Like a baseball player who stops caring, David neglected the disciplines that cultivated his game. He was like the slumping ball player who stops taking batting practice, exercising, and working with his hitting coach. At the peak of his game, when there was more on the line than ever, David let his game go. Now the former spiritual slugger can’t hit the broad side of a barn. He struck out with the bases loaded in the bottom of the ninth inning down by one run. David stopped doing the one thing that got him on a spiritual streak—inquiring of the Lord. David’s degeneration was not initiated by lust, adultery, or murder, but neglect.

You stop inquiring when you stop caring. This is true of any relationship, especially marriage. Couples discover that a lack of inquiry leads to a lack of intimacy. I’m not talking about shallow inquiries like: “Do these pants make me look frumpy?” or “Does my breath stink?” Couples that thrive engage in substantive inquiries like: “How can I love you better?” and “What are worthy goals for our next ten years together?”

David stopped inquiring of the Lord and discovered the hard way that a lack of inquiry leads to a lack of intimacy. Distance from God allowed David the space to be disobedient in ways he likely never imagined possible. When we’re distant from God, he seems smaller than the Goliaths all around us. How does a pastor who has been fruitful for thirty years of ministry find himself slumping into an affair with his secretary? How does a woman known for honesty and integrity end up slumping into a double life of pain-pill popping? How does a once faithful teenager slump into an addiction to porn?
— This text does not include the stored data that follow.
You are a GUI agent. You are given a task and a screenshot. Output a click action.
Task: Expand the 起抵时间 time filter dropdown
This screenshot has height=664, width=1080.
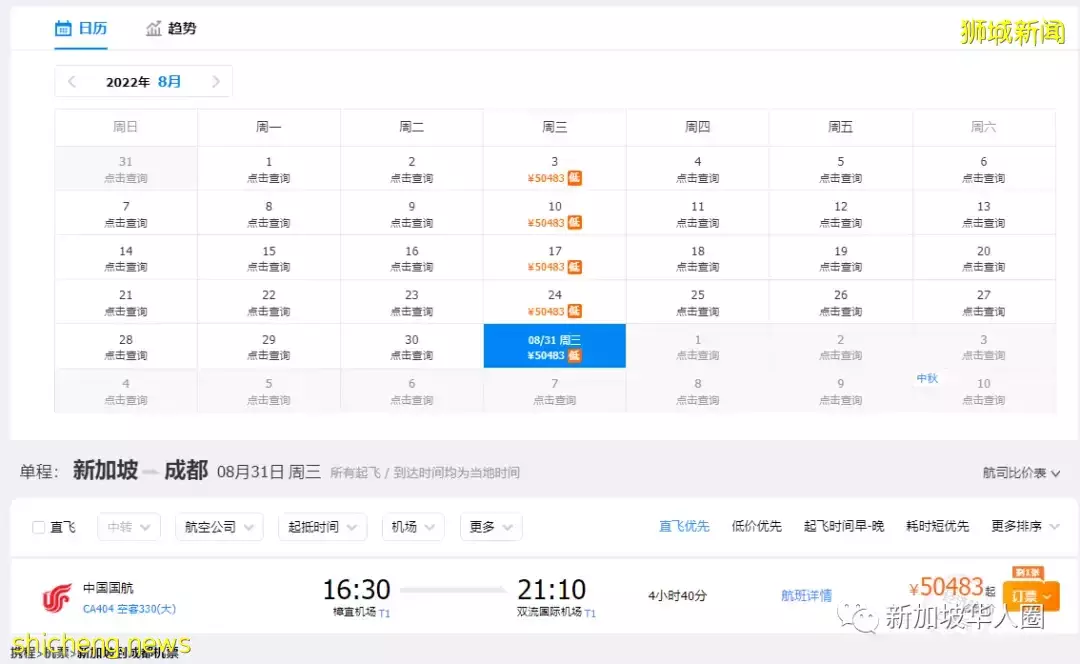click(x=322, y=527)
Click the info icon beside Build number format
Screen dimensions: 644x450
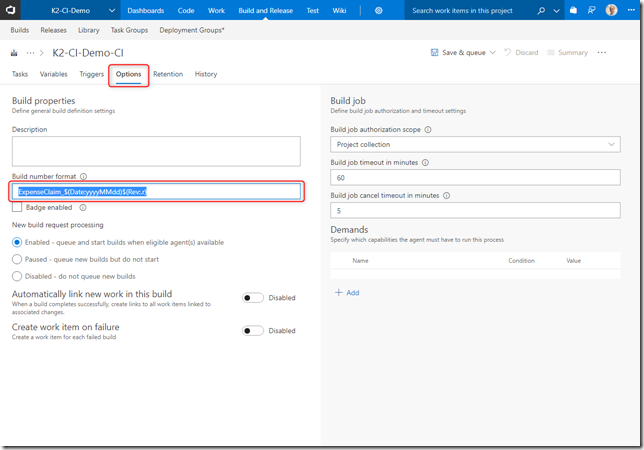tap(84, 176)
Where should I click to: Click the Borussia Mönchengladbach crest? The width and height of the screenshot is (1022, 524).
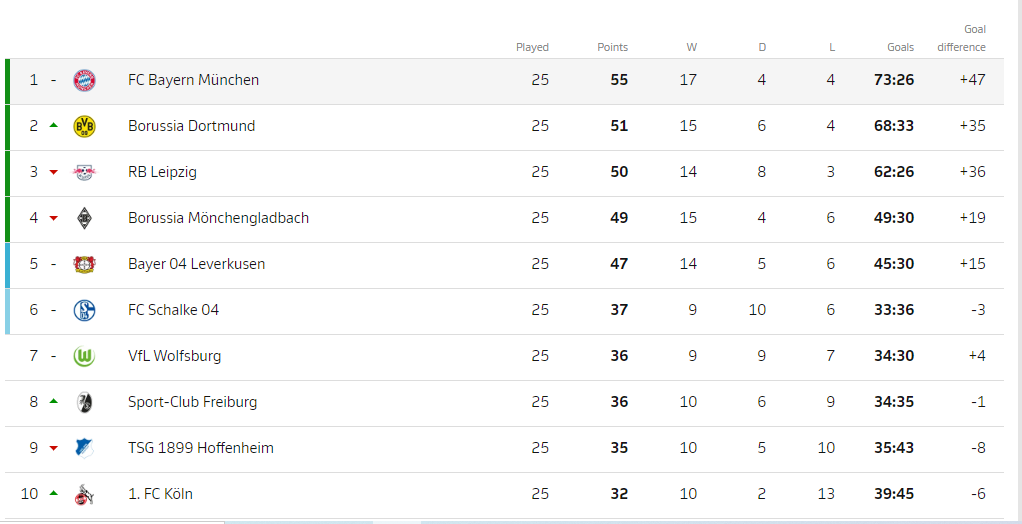(x=84, y=219)
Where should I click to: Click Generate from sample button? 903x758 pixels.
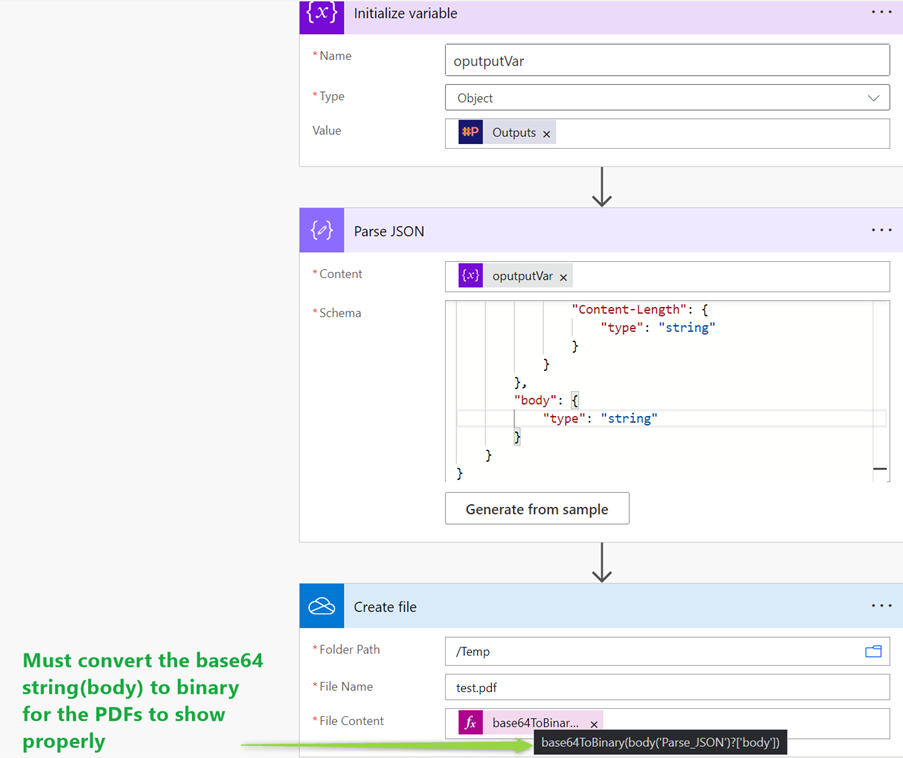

A lack of inquiry leads to a lack of intimacy. Distance creates space for disobedience.

King David’s Despondence

When we keep striking out spiritually due to our disobedience, we eventually experience despondence. If you read The Pilgrim’s Progress, John Bunyan’s classic, you might recall the slough of despondency. Despondence can be described with some other nasty “D” words like depression, despair, discouragement, and dejection. It is a loss of hope that things can change. In my research on the baseball slump, I discovered that what often keeps a player stuck is not his mechanics but his despondence, the loss of hope that he can improve his hitting. The same thing is true regarding the spiritual slump. What perpetuates the slump is the belief that we can’t overcome the slump, that we are stuck, that we will never improve our discipleship swing.

Christians who are despondent about overcoming the spiritual slump often embrace a warped view of grace that leads to excusing instead of eradicating sin. We start comparing ourselves favorably to people whose slump seems more despicable than our own. Pride becomes a deadly poison that leads deeper into spiritual degeneration.

David went from streak to slump. Distance led to disobedience to despondence to degeneration. Did David settle for the spiritual slump? Did he conquer it? Or did he end up like one of those washed-up ball players who start strong but quickly fade into the minor leagues or out of the game altogether? What happened to David?

The bad news is he hit rock-bottom. The good news is God found him there. Countless kings after David never overcame their spiritual slump. But David followed God through a process that brought him out of the slump and put him back on a streak again. In my book, Overcoming Spiritual Slump, I explore that transformational process that got David through the slump. For now, know that God will not give up on you even if you have given up on yourself. When you find yourself stuck in a slump, God will find you there. It’s called grace. Disruptive grace is what awakens us from spiritual slumber so that we can begin to thrive again spiritually.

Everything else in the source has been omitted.